[Data on locating visible targets]
■ ■ ■ ■
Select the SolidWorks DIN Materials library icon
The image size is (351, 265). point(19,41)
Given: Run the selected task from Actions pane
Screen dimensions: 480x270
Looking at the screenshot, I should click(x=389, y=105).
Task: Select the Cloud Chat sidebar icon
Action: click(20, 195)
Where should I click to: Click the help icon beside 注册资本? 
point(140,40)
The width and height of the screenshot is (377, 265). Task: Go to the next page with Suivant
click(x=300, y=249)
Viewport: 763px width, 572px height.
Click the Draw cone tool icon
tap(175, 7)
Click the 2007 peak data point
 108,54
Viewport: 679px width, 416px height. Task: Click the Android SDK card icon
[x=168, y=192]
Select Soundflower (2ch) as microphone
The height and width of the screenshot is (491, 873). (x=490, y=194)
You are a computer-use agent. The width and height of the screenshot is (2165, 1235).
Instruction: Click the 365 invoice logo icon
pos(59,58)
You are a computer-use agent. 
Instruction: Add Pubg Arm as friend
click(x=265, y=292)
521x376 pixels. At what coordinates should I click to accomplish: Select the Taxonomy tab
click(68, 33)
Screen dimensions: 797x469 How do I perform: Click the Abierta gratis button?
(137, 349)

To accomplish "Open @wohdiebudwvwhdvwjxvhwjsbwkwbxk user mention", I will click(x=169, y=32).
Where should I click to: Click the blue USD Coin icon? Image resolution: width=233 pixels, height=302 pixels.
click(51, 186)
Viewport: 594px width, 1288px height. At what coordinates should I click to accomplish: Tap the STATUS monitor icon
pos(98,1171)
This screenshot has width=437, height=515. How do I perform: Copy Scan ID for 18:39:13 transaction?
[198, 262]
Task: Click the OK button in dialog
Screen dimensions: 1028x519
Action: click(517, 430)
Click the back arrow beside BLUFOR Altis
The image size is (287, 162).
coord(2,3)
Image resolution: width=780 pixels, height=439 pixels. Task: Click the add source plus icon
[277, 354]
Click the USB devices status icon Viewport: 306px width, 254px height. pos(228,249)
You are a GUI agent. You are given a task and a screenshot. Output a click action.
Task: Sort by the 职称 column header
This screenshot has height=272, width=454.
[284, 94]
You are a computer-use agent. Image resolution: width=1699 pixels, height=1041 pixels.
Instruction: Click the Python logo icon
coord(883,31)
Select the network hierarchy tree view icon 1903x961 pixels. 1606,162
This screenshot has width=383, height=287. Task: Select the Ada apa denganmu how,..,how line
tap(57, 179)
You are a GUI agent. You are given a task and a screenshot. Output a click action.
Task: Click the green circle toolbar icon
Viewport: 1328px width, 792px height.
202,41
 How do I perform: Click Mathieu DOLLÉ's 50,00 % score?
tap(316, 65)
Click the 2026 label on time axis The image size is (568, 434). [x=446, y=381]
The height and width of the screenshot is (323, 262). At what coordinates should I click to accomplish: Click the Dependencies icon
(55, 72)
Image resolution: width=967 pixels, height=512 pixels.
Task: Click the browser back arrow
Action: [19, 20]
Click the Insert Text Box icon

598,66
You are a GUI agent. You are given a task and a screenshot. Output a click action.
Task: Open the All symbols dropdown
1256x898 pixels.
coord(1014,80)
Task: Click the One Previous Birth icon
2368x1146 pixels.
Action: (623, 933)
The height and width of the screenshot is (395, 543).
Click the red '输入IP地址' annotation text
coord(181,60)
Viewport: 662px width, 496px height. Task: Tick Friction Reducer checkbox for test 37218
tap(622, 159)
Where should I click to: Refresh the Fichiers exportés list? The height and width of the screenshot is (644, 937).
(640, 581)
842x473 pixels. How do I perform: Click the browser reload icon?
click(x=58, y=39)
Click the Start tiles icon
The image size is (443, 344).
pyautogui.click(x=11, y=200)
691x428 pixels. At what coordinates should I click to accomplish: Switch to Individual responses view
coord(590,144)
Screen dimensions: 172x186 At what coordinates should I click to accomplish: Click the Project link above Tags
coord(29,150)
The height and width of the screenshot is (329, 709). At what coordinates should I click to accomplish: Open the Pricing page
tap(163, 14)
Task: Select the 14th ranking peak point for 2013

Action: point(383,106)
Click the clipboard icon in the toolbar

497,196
■ ■ ■ ■
Copy the items word for word. Begin at the line that contains "Screen dimensions: 797x469" and stop after the line that contains "Action: (623, 933)".

### Correct output
Screen dimensions: 797x469 How do I perform: Click the Abierta gratis button?
(137, 349)

To accomplish "Open @wohdiebudwvwhdvwjxvhwjsbwkwbxk user mention", I will click(x=169, y=32).
Where should I click to: Click the blue USD Coin icon? Image resolution: width=233 pixels, height=302 pixels.
click(51, 186)
Viewport: 594px width, 1288px height. At what coordinates should I click to accomplish: Tap the STATUS monitor icon
pos(98,1171)
This screenshot has width=437, height=515. How do I perform: Copy Scan ID for 18:39:13 transaction?
[198, 262]
Task: Click the OK button in dialog
Screen dimensions: 1028x519
Action: click(517, 430)
Click the back arrow beside BLUFOR Altis
The image size is (287, 162).
coord(2,3)
Image resolution: width=780 pixels, height=439 pixels. Task: Click the add source plus icon
[277, 354]
Click the USB devices status icon Viewport: 306px width, 254px height. pos(228,249)
You are a GUI agent. You are given a task and a screenshot. Output a click action.
Task: Sort by the 职称 column header
This screenshot has height=272, width=454.
[284, 94]
You are a computer-use agent. Image resolution: width=1699 pixels, height=1041 pixels.
Instruction: Click the Python logo icon
coord(883,31)
Select the network hierarchy tree view icon 1903x961 pixels. 1606,162
This screenshot has width=383, height=287. Task: Select the Ada apa denganmu how,..,how line
tap(57, 179)
You are a GUI agent. You are given a task and a screenshot. Output a click action.
Task: Click the green circle toolbar icon
Viewport: 1328px width, 792px height.
202,41
 How do I perform: Click Mathieu DOLLÉ's 50,00 % score?
tap(316, 65)
Click the 2026 label on time axis The image size is (568, 434). [x=446, y=381]
The height and width of the screenshot is (323, 262). At what coordinates should I click to accomplish: Click the Dependencies icon
(55, 72)
Image resolution: width=967 pixels, height=512 pixels.
Task: Click the browser back arrow
Action: [19, 20]
Click the Insert Text Box icon

598,66
You are a GUI agent. You are given a task and a screenshot. Output a click action.
Task: Open the All symbols dropdown
1256x898 pixels.
coord(1014,80)
Task: Click the One Previous Birth icon
2368x1146 pixels.
Action: (623, 933)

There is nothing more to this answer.